The proportion of contaminant sequences increased with exposure time. The effects of sample freshness on the results of fecal DNA analyses have been discussed in several studies. For example, the success rate of genotyping target species has been found to decrease over time (days)30–32. Regarding the detection of food DNA in feces, McInnes et al.20 and Oehm et al.23 found that the amplification success rate was lower in older samples than in newer ones in a field environment. In agreement with the above studies, this study demonstrates the importance of collecting fresh samples not only to increase the success rate of target DNA detection but also to reduce DNA contamination. In addition, this study examined the results obtained within a short period of time since fecal deposition (within 24 hours); such a time period was not considered in any of the above-mentioned studies except McInnes et al.20. In McInnes et al.20, “fresh” samples, which were collected after direct observation of defecation, showed higher amplification success rates of food DNA and higher proportions of food DNA sequences than did older samples. The contamination estimated in this study was lowest when the samples were collected within two hours after being placed outside, which we recommend as the time interval after defecation within which samples should be collected. Although the estimated barcoding regions were different between McInnes et al.20 and the present study, the results of both studies highlight the importance of collecting samples soon after defecation to increase the reliability of fecal metabarcoding results.
Plant DNA contamination can be reduced by taking precautions during sampling and considering the above-mentioned factors that affect the degree of contamination. However, the complete exclusion of contamination is difficult. In this study, most of the contaminant OTUs showed sequence percentages of less than 1% per sample (Fig. 5). Thus, the exclusion of rare OTUs can be used to effectively obtain reliable dietary data from obtained sequences. Although the effect of rare OTU removal differed among the environmental conditions, some general cutoff values can be suggested. For example, the percentages of contaminated samples were reduced to approximately 30% at the 1% cutoff and to approximately 5% at the 7% cutoff (Fig. 6a). At the 10% cutoff, contaminant sequences were excluded from all but five of the samples. To exclude contaminant sequences from more than 80% of samples, a 3% cutoff is sufficient (Figs 6 and S6).
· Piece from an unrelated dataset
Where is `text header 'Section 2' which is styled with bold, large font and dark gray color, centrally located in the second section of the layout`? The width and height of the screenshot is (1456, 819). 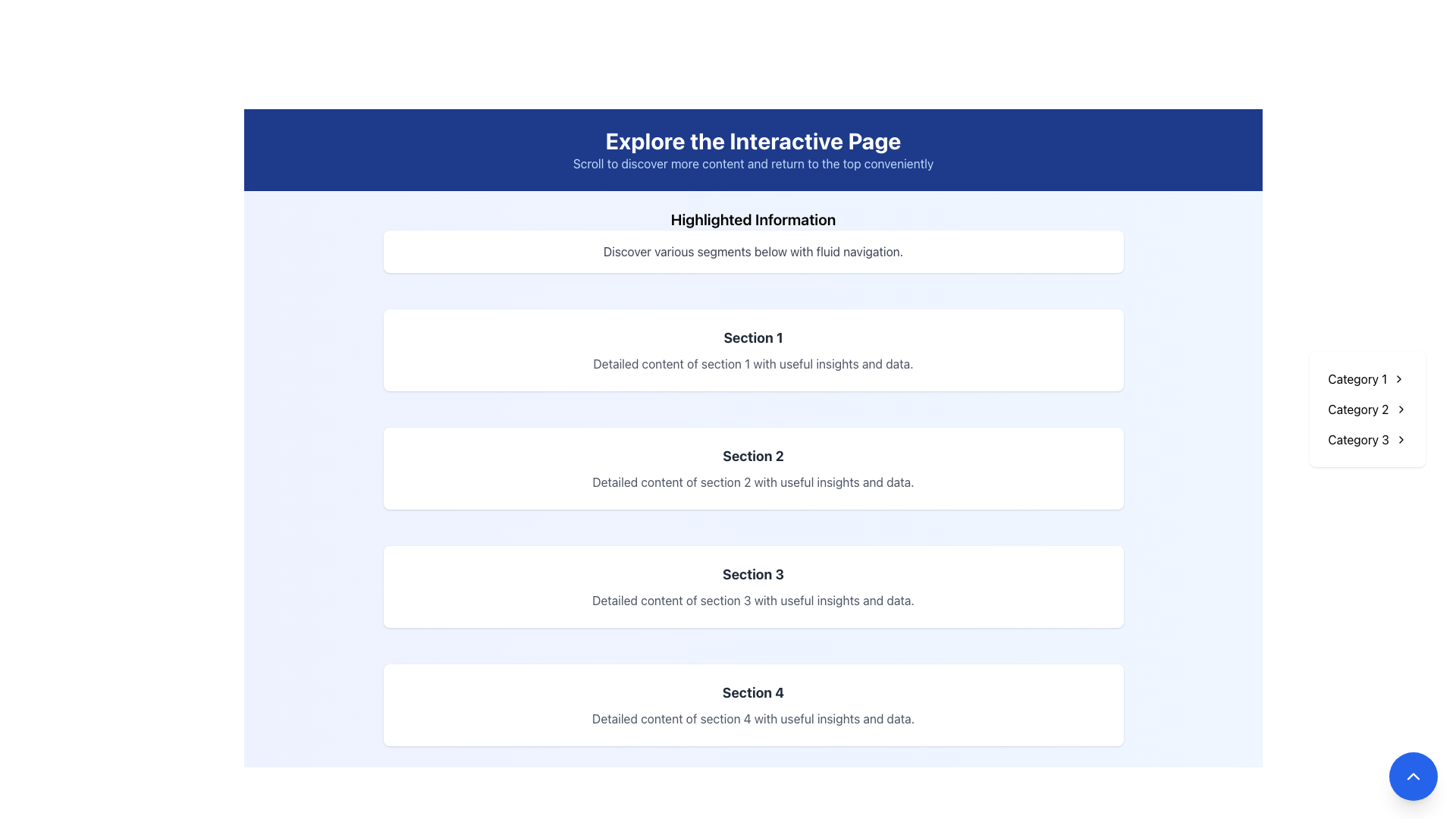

There have been several arguments regarding the quantification of diet using the number of sequence reads obtained from next-generation sequencers; the number of sequence reads does not precisely reflect the amount of food due to various biological and technical biases2,15,33,34. Thus, some studies have analyzed diet composition using presence/absence data of individual food items in each sample10,18,22,35. However, with this approach, contaminant OTUs with low sequence proportions may be misidentified as food. Contaminant OTUs that are present in many samples can be erroneously inferred to be main food items due to their high frequencies of occurrence. Some studies have indicated positive correlations between sequence proportion and mass proportion of the actual diet25; thus, recent studies have tended to use sequence proportions as semi-quantitative indicators of diet composition8,19,25. This method seems to be appropriate for avoiding the misidentification of contaminant OTUs as food and to exclude possible contamination by rare OTU removal. However, it should be noted that some information on actual food items may be lost by high cutoff values (e.g., more than 1%).
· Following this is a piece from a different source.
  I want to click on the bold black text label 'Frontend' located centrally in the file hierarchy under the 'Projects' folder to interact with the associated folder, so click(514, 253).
Some samples showed high proportions of contaminant sequences corresponding to a specific OTU, which cannot be excluded by rare OTU removal (Figs 5, 6 and S6). This type of contamination may accidentally occur and is difficult to discriminate from non-contaminant DNA. In sample-based analyses, the possibility of contamination should be considered when some of the samples show dietary compositions different from those of other samples collected from similar environments. When data from many samples are pooled for diet comparisons among populations (or species), the effects of such abnormal samples may be weak. After rare OTU removal, it may be useful to calculate both the sequence proportion and frequency of occurrence of each detected plant among all samples to distinguish among general food, rare food and contaminants.
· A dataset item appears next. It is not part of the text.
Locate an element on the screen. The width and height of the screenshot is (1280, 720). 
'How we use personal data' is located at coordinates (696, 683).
This study quantified plant DNA contamination in a metabarcoding diet analysis of a herbivore. We also estimated the factors that affect the degree of DNA contamination in fecal samples. Based on our results, we suggest the following procedures for sampling and data analyses to minimize plant DNA contamination and its effects on the results of diet analyses. (1) Collect fecal samples as soon as possible after defecation. (2) Avoid collecting samples from feces deposited on wet soil. If samples are collected in such conditions, special care is required to not include plant fragments in the samples. (3) Remove rare OTUs from the diet composition data analyses. The cutoff values suggested in this study can be the basis for the exclusion of possible contamination. The results of this study can contribute to increasing the reliability of metabarcoding diet analyses, which are becoming increasingly popular in various ecological studies as noninvasive and accurate methods to detect animal diets.
Methods
Ethical considerations
Feeding and fecal sampling were carried out in accordance with the guidelines of the National Institute for Environmental Studies Animal Experiment Committee and Science Council in Japan. Since the cabbage fed to the geese was one of their main daily foods before the study, the feeding protocol did not impose any stress upon them. We did not conduct forced feeding and or any other special operations during the feeding or fecal sampling. The protocol of the study was approved by National Institute for Environmental Studies and Tama Zoological Park.
Feeding protocol and fecal sampling
We fed cabbage Brassica oleracea var. sabellica to four individuals of a herbivore waterfowl, the lesser white-fronted goose Anser erythropus, housed at Tama Zoological Park, Tokyo, Japan. The geese were three months old; two were male, and the other two were female. The geese were housed in a single cage separated from other bird species. Before the feeding procedure, the geese had been fed Japanese mustard spinach Brassica rapa var. perviridis, cabbage and assorted chicken feed. Since the maximum retention time of the Anser goose species has been estimated to be approximately eight hours36,37, we changed the goose food to cabbage one day before sample collection. Sampling was conducted on 28 and 29 August 2016. After feeding, the cage was inspected every two hours, and newly defecated feces were collected. To correct for the size variation of the feces, we mixed the collected feces together and placed 2 g samples of feces into individual plastic bags. In total, we used 300 fecal samples in the experiment. The samples were stored at −30 °C before being placed under field conditions.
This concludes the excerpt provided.